Aufgabenstellung: Setzen Sie den Bericht über den K3 Kongress zur Klimakommunikation im Anschluss an seinen letzten Satz fort.

-------- Seitentext --------

Bonn. (bzfe) Klimawissenschaftler stehen in der gesellschaftlichen Diskussion an einem ähnlichen Punkt wie Ernährungswissenschaftler. Was können sie voneinander lernen? Diese und andere Fragen behandelte der K3 Kongress zu Klimawandel, Kommunikation und Gesellschaft in Karlsruhe, von dem das BZfE Bundeszentrum für Ernährung wie folgt berichtet:
Nach Jahrzenten der Informationsarbeit stellen sie fest, dass die Lücke zwischen Wissen und Handeln immer größer wird. «In gewisser Weise bin ich gescheitert mit der Kommunikation», sagte der Klimawissenschaftler und Meterologe Mojib Latif auf dem K3 Kongress zu Klimawandel, Kommunikation und Gesellschaft in Karlsruhe. «Wir wissen genug, aber handeln tun wir nicht», sagte er. «Ich kann auch Angela Merkel nichts mehr beibringen, sie weiß alles.»

-------- Bereitgestellte Daten --------

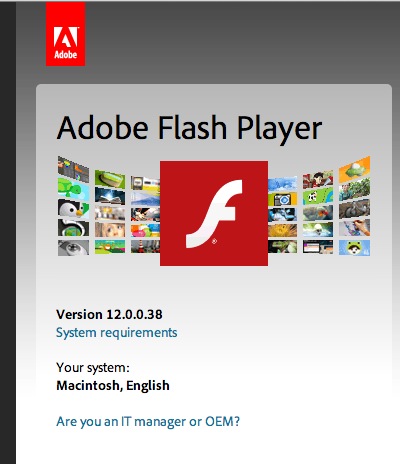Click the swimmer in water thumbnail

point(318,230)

--------
-------- Bereitgestellte Daten --------

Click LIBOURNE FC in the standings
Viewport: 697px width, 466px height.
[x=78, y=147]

--------

Antwortteil:
«Ich bin fassungslos, dass die Menschen nach 30 Jahren immer noch nicht die Bedeutung des Klimawandels begriffen haben», sagte George Marshall. Er ist Gründer des Climate Outreach Information Network und Autor zahlreicher Bücher zu Klimawandelkommunikation. Ein Grund dafür sei, dass wir die Menschen nicht erreichen. Wir müssen die Kommunikation transformieren, meinte er. Das Wichtigste sei, dass Menschen das Vertrauen bekommen, sie könnten etwas bewirken. Sie müssten verstehen, was der Klimawandel für all das bedeutet, was sie lieben und schätzen. Marshall sieht hier vor allem die Regierungen in der Pflicht: Sie müssen in zielgruppengerechte und transformative Klimakommunikation investieren. Die Presse allein könne das nicht leisten.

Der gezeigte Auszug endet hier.